Thursday, June 14, 2018

Year 11 Advanced English: reflection statement. Examine and reflect on how your reading and analysis of James Joyce's book Dubliners and working collaboratively influenced you when making decisions about writing your own imaginative texts. The task is not an essay, and you are encouraged to write using your personal voice.

As the question itself states, you are not being asked to write an essay here. A "reflection statement" should be your personal reflection on what you have learned from your reading and from your experiences of working collaboratively in your lessons. As such, yours should be different to your classmates'. However, in terms of thinking about how to structure your reflection and what to include, it might be useful to begin by revisiting the source text, James Joyce's Dubliners, and how it may be different from other texts you have read.
Dubliners is not a novel but a collection of short stories which, put together, create a diverse and vivid impression of Dublin at a particular point in time. One of the most interesting aspects of Joyce's style is that he does not confine himself to any particular pattern of writing. On the contrary, he adapts his style, and the person in which he writes, to whatever context he is trying to describe. So, in "The Sisters," Joyce uses a first-person narrative; likewise, "Araby" is written in the first person. "Eveline" is written in the third person. We might ask ourselves, then, why Joyce makes different decisions about which person to use, depending on the story. How would "Eveline" have been different if it had been written in the first person? We could argue that writing it in the third person increases the sense we have of Eveline being removed from the world, "watching the evening" rather than participating in it.

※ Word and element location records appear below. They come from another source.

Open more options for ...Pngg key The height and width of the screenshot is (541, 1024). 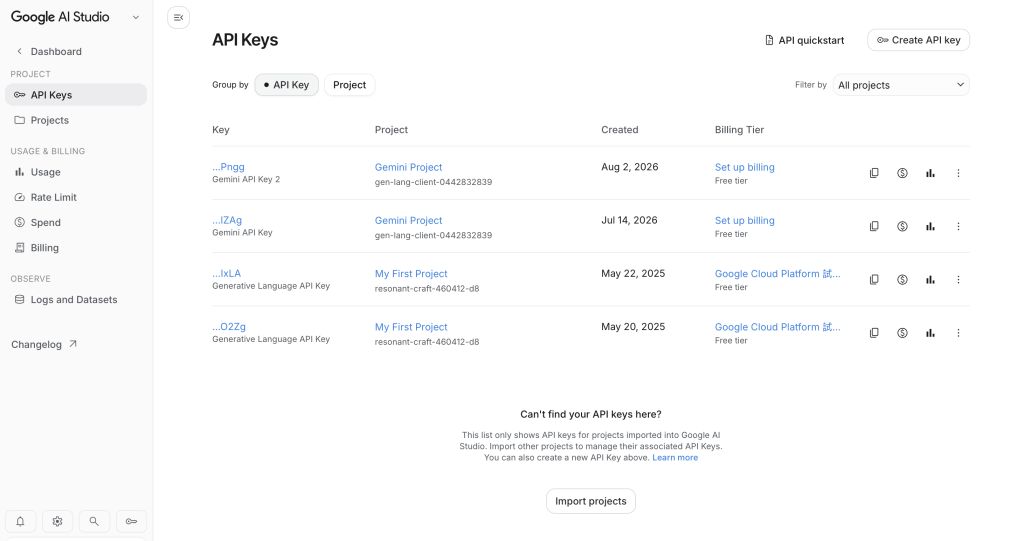[x=958, y=173]
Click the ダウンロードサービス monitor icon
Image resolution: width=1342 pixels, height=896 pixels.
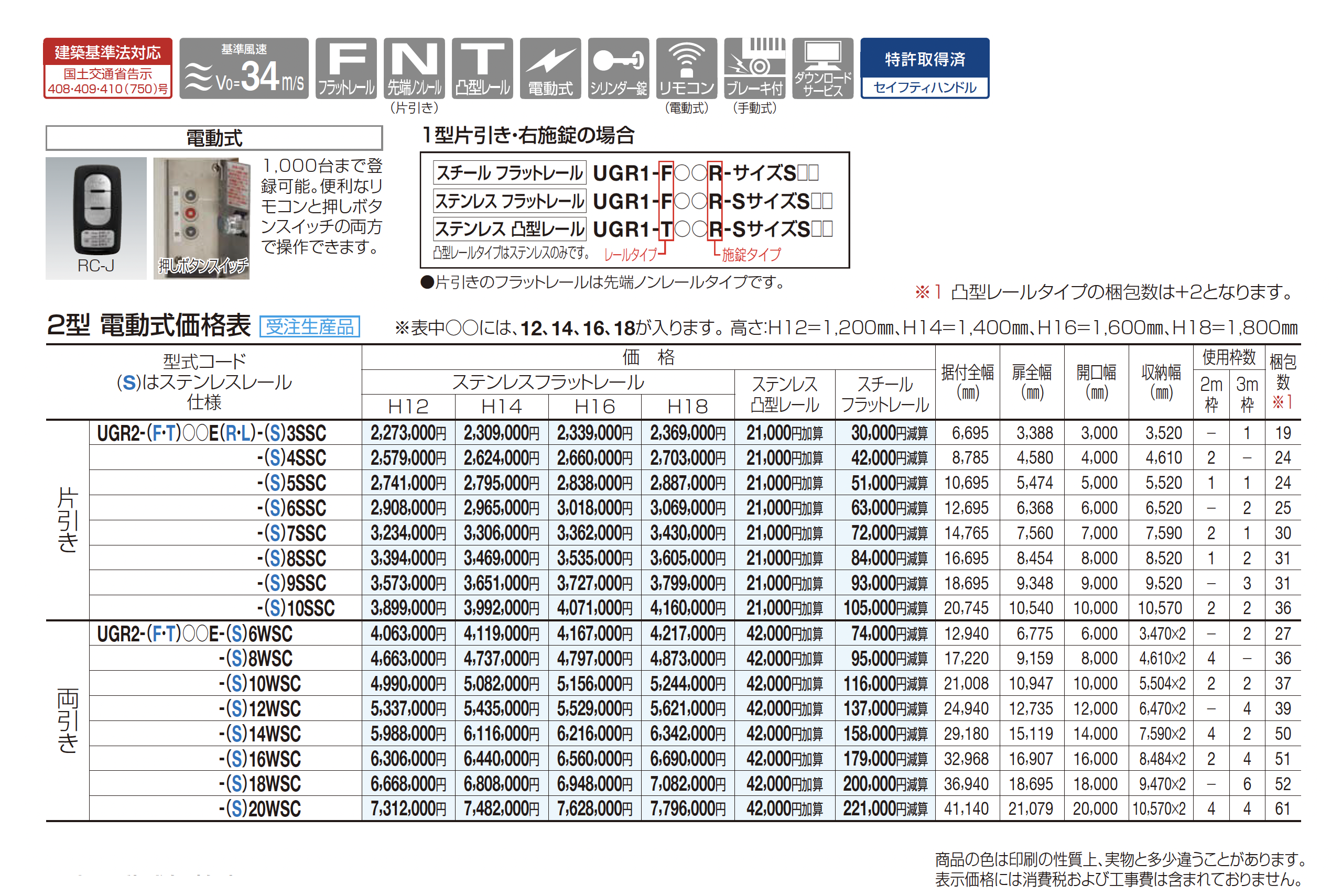(822, 68)
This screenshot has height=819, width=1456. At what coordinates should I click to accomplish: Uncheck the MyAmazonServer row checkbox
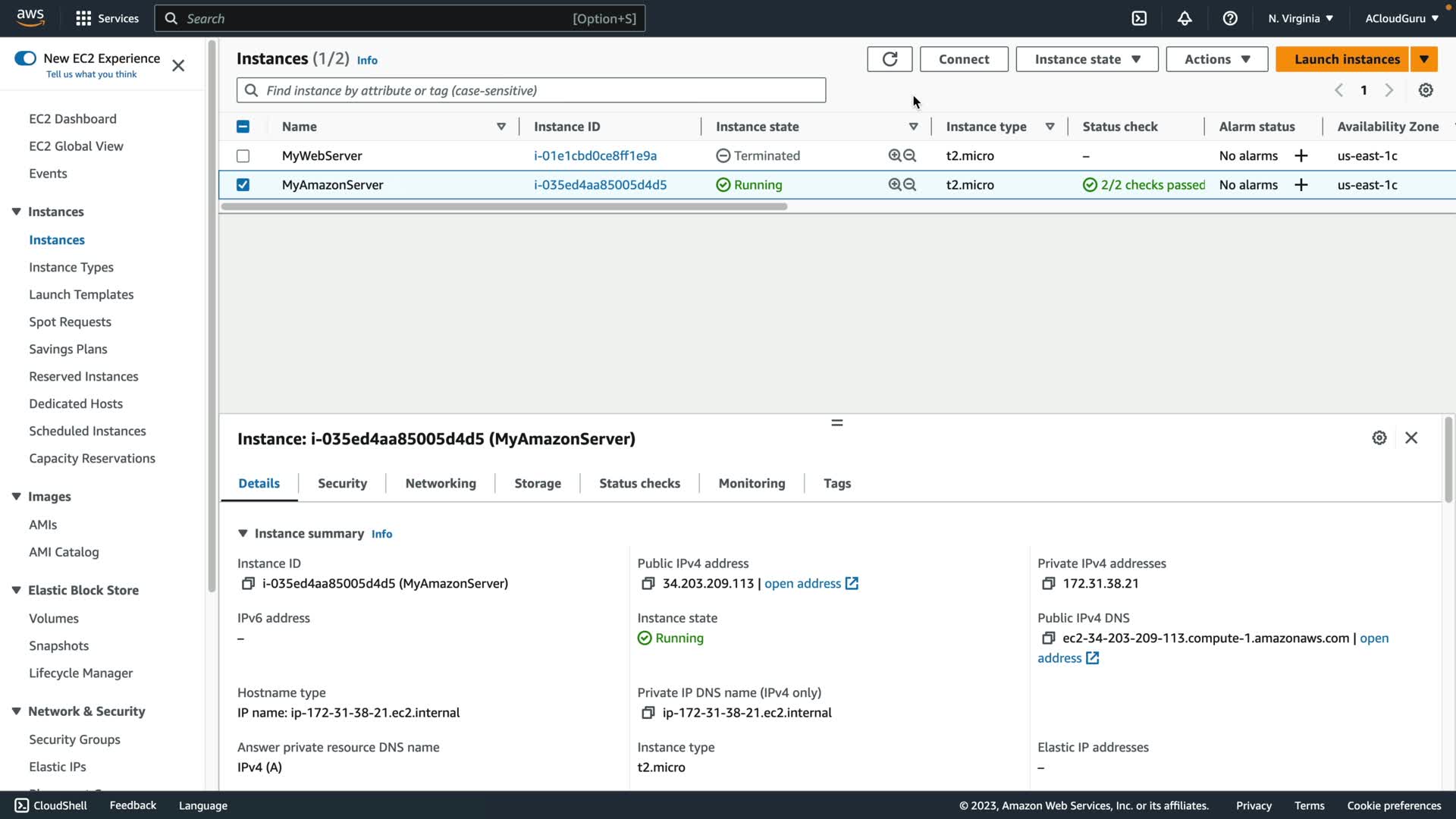243,185
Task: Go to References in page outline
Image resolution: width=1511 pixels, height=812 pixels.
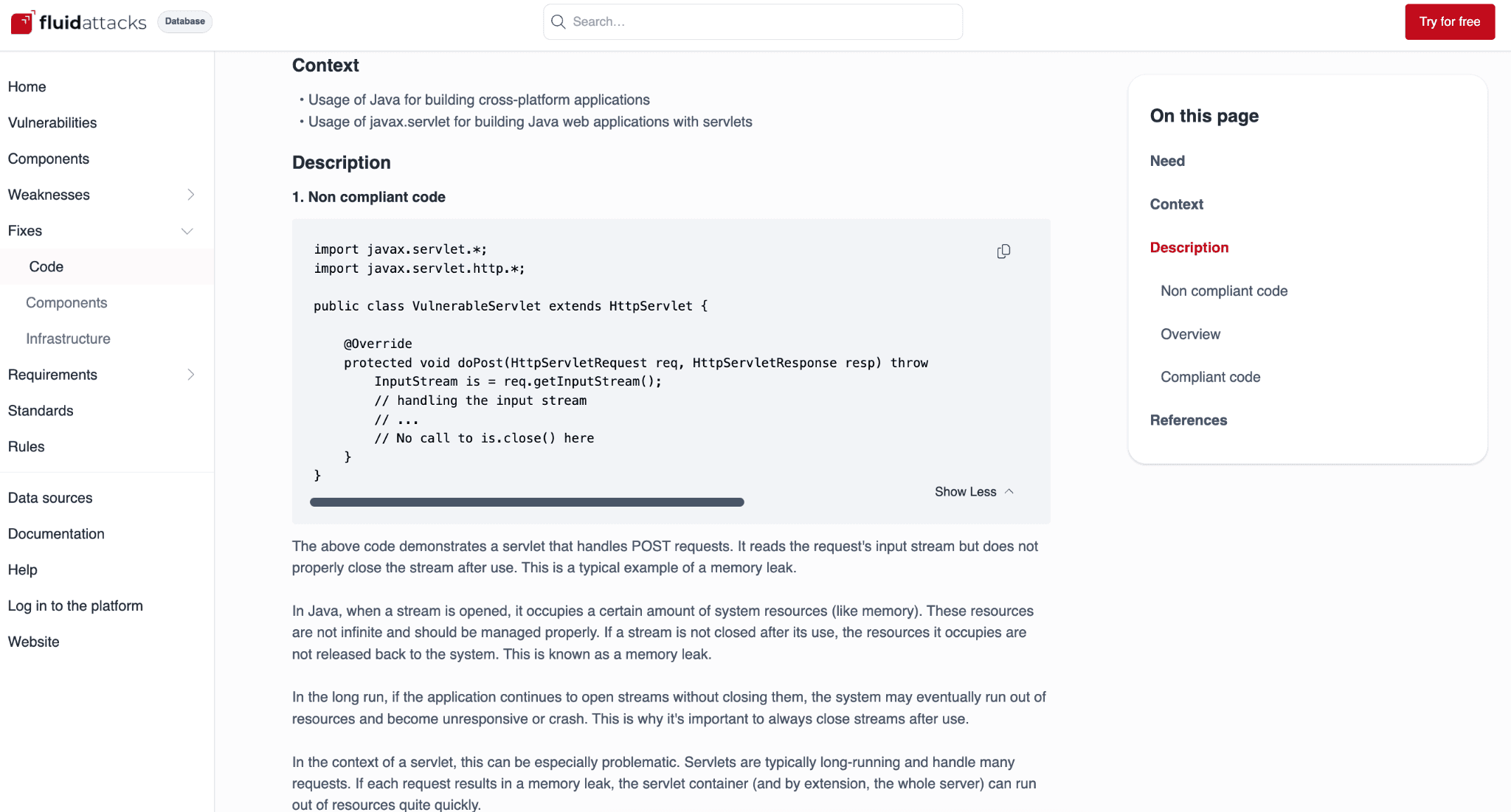Action: (1188, 420)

If you were to write an imaginative piece yourself, would you write it in the third person or the first person? You might reflect on how Joyce changes which person he uses and how this inspires you to make such creative decisions yourself.
Another key characteristic of Joyce's Dubliners is the wealth of detail Joyce introduces to the scenes he describes, and yet without ever elaborating too much upon what he is showing. Joyce's writing is the epitome of showing rather than telling. At the beginning of "Araby," for example, the narrator says, "The former tenant of our house, a priest, had died in the back drawing-room." He does not, however, elaborate at all on how this may have made the people in the house feel, whether it was an uncommon occurrence, or anything to that effect. Instead, it is left to the reader to interpret what this means about this part of Dublin at that time and how we should feel about it. Or, in "After the Race":

The five young men strolled along Stephen’s Green in a faint cloud of aromatic smoke. They talked loudly and gaily and their cloaks dangled from their shoulders. The people made way for them.

Why do the people make way for them? How does Joyce convey, without the excessive use of elaboration or adjective, what impact these five young men have upon the crowd? And how does this inspire you, perhaps, to convey a sense of place more concisely than you might previously have done in your own writing?
You may also take inspiration from other aspects of Joyce's writing in this collection of short stories, such as his unflinching incorporation of the darker parts of Dublin into his work—he does not want to present a rose-tinted view of what he is describing. This is something that could influence your own writing choices.
Moving on to the issue of working collaboratively, I would encourage you to consider what in particular you worked on collaboratively and how this affected your thinking. Did you work together to analyse particular stories from Dubliners? Did you, for example, derive inspiration from your partner's ideas to look at the stories in different ways? Or have you been working collaboratively on writing imaginatively? In this event, you might focus upon how your partner's stylistic choices have influenced yours. Joyce himself was influenced by, and exerted his own influence upon, other writers in his circle. His style developed through his association with other Modernist writers, from whom he borrowed techniques and ideas. Have you borrowed ideas from one of your classmates? Is there anything about someone else's writing which you find particularly inspirational or effective and which you might like to incorporate into your own imaginative work?
In many ways, analysing a text and working with another writer are both forms of collaborative working. While James Joyce will never know what you have taken from his work, and the influence is a one-way system, you can derive inspiration from his writing style in the same way that, with a partner, you can each influence and inspire each other. This question is simply asking you to consider how Joyce and your classmates have influenced you: what has inspired you, what have you learned, and how will it impact your writing in the future?